They already have what little money Oz has collected from early morning passersby. They even have his wallet. It wasn’t until they had tried threatening Juana for her money and access to Osaka that everything changed.

Juana isn’t sure how her knife has worked its way into her hand. Her bag is at her feet. If she looks down, probably the protective cloth that should be wrapped around her knife is draped across the bag. 

She thinks of her daughter. She thinks of her father. Last week, she had hosted dinner for everyone from the restaurant who could come. Aki had been there, of course. Oz had made it as well. And though he had complained that a Western guitar was not the proper instrument for it, Mr. Yoshida had been persuaded to sing old Japanese love songs to Mrs. Yoshida and Lydia until everyone’s eyes were glowing.

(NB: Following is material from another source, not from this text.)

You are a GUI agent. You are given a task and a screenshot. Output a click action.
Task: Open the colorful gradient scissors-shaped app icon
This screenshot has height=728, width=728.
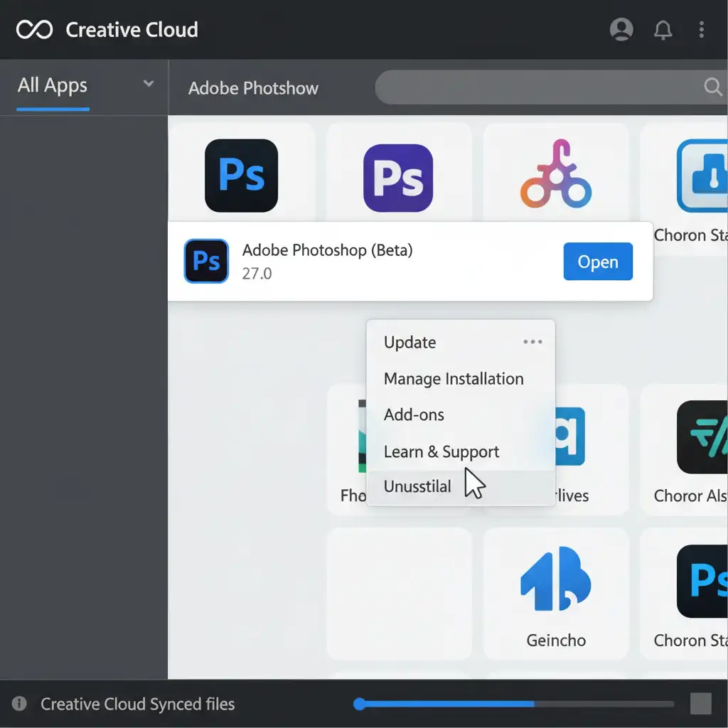[556, 175]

When Aki had finally heard the story of how she was robbed at gunpoint, how it had eventually brought her to Osaka’s door, he had insisted that they all enroll in self-defense classes. Juana, Lydia and Aki went twice a week. Her father couldn’t be convinced.

Juana never expects she’ll need to use it. She never to expects to hold a knife against a person.

“Run, Juana!”

She never expects to see a werewolf come to life before her eyes.

She almost guts Aki. Thank the Blessed Mother, he’s been taking that self-defense class with her and Lydia. Aki disarms Juana and pulls her close. “Come on. Let’s get inside.”

Her bag is in his hands. Her heart is in her throat. 

The blood that splashes the windows is green.

* * *

Oz holds up blood splattered hands, both to prove that he is (once again) harmless and to show that they don’t have time for questions.

“Help me,” he says, and Aki nods.

* * *

The saving grace is that the morning delivery is late. It’s the only saving grace. The moment the last of the blood is gone – where the bodies went, neither Aki nor Oz want to tell Juana though she demands to know – everything moves. 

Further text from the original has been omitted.